Say how many lines in the records include the string "computer", adding no other words.
### The records
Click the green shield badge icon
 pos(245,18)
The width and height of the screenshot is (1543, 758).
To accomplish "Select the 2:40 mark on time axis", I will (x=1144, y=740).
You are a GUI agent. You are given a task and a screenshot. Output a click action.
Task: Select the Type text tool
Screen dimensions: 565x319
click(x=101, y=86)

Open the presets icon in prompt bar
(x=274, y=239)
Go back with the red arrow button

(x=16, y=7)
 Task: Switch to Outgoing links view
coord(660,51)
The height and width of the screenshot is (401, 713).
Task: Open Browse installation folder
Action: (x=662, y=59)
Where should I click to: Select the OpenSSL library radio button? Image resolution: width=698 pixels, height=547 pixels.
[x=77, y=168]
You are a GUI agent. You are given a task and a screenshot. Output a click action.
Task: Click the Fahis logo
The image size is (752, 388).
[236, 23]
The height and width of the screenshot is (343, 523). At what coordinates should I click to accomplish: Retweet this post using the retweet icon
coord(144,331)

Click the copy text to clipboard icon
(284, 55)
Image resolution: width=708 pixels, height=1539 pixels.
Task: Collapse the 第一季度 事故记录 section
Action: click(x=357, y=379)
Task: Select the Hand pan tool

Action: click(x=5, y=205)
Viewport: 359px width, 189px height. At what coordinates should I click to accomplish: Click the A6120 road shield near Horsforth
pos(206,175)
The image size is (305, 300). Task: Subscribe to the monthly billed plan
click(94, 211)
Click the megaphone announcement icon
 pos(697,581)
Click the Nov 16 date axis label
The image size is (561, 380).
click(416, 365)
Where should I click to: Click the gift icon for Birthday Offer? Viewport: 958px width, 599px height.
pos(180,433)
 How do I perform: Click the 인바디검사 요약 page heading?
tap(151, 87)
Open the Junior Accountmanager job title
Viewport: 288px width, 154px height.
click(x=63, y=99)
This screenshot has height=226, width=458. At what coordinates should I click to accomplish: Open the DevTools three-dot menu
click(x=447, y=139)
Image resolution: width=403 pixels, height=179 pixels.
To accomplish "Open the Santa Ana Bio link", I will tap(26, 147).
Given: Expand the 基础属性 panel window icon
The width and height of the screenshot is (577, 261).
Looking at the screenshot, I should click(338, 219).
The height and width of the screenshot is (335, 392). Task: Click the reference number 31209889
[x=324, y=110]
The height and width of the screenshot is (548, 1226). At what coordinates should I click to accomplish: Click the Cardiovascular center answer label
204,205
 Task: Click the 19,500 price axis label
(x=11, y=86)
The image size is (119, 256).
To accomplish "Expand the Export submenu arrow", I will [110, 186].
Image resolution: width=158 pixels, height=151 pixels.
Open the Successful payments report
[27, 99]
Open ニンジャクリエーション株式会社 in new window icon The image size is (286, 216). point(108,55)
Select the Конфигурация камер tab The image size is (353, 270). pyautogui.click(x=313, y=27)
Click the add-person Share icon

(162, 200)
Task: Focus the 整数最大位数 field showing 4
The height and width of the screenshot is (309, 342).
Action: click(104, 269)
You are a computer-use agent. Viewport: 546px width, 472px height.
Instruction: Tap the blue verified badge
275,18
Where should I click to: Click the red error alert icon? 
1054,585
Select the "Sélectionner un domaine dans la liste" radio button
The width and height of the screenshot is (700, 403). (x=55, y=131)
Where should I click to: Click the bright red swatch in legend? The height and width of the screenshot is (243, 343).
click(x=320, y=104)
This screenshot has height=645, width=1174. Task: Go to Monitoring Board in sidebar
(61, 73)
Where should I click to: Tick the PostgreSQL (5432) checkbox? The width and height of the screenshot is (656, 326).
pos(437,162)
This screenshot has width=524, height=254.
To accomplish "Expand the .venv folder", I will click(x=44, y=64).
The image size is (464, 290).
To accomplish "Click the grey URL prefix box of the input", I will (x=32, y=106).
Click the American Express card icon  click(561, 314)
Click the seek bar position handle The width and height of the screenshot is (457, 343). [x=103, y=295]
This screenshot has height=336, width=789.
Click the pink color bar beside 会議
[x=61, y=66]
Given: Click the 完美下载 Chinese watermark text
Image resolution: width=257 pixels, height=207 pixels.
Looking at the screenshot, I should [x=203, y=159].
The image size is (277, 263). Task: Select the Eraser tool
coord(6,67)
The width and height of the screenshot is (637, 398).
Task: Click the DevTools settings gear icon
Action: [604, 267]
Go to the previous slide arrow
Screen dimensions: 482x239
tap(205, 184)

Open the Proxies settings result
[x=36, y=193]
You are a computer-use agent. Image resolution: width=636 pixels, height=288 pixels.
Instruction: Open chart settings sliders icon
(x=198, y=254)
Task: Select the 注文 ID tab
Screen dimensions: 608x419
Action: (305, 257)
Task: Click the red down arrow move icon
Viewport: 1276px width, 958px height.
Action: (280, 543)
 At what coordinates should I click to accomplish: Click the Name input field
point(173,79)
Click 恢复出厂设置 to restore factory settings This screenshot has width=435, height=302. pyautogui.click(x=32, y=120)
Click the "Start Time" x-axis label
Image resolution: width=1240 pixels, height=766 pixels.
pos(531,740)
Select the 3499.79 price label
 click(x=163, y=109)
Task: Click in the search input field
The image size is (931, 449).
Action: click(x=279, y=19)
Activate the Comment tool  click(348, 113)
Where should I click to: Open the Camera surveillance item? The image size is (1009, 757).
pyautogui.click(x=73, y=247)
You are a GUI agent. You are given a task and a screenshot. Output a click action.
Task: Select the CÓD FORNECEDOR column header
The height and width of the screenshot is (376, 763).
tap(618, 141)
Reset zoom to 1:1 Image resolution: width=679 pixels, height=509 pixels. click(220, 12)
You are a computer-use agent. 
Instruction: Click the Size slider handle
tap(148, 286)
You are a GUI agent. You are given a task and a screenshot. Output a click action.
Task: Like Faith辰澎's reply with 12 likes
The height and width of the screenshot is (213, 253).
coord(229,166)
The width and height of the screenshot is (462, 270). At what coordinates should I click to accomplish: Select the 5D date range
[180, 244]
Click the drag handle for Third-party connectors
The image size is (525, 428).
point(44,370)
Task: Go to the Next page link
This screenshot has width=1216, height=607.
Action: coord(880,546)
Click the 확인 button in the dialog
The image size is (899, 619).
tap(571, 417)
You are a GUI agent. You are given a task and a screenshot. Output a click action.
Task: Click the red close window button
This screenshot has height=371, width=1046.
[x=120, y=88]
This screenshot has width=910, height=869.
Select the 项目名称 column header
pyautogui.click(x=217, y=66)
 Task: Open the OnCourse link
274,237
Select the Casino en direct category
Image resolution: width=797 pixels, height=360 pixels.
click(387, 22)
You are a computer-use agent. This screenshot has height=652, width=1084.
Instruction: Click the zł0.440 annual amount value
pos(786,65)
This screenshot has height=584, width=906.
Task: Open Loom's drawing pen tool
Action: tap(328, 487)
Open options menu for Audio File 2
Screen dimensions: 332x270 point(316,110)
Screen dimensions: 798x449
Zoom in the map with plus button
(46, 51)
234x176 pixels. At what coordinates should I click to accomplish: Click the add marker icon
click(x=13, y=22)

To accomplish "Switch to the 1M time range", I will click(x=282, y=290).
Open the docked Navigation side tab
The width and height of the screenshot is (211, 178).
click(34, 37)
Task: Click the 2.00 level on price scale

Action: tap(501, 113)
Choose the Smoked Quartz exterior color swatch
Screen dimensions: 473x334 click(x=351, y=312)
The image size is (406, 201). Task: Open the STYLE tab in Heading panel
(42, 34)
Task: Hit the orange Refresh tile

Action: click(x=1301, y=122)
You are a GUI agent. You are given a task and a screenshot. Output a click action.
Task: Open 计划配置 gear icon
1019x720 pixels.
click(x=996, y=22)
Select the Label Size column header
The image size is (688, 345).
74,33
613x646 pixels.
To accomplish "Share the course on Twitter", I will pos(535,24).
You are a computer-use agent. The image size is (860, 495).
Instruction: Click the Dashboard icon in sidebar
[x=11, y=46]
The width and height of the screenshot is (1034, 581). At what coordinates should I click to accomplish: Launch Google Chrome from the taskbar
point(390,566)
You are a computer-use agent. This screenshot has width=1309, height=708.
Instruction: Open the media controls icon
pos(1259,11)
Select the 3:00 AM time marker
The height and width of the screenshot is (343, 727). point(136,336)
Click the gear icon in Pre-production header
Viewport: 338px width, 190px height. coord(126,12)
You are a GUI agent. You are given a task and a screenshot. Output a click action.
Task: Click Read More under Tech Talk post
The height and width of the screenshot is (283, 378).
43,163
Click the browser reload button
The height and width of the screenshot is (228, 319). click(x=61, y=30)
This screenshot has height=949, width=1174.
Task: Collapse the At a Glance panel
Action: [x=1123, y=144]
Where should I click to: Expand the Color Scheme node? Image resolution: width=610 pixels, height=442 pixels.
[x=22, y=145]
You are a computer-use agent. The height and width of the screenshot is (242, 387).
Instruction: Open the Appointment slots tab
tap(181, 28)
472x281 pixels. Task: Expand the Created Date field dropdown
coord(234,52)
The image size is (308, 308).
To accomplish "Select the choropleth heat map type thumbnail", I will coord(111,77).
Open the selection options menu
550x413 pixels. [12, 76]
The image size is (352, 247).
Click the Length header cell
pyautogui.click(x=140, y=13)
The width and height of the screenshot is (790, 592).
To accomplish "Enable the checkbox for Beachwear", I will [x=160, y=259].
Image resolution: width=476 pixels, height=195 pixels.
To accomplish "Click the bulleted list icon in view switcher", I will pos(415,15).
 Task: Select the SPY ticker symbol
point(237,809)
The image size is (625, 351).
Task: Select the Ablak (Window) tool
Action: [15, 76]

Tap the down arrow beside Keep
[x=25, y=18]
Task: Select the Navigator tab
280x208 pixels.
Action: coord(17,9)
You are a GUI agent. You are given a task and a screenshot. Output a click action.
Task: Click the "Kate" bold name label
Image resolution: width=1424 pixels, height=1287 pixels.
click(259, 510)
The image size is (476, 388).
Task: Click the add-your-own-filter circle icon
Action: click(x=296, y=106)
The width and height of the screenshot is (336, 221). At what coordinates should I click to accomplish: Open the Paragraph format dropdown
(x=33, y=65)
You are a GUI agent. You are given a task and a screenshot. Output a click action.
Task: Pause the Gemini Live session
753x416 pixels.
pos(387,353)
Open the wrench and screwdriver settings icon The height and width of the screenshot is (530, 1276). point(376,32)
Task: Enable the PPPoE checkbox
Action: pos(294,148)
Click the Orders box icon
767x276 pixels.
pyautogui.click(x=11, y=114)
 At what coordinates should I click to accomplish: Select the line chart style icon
######
• **Response to the exercise**
7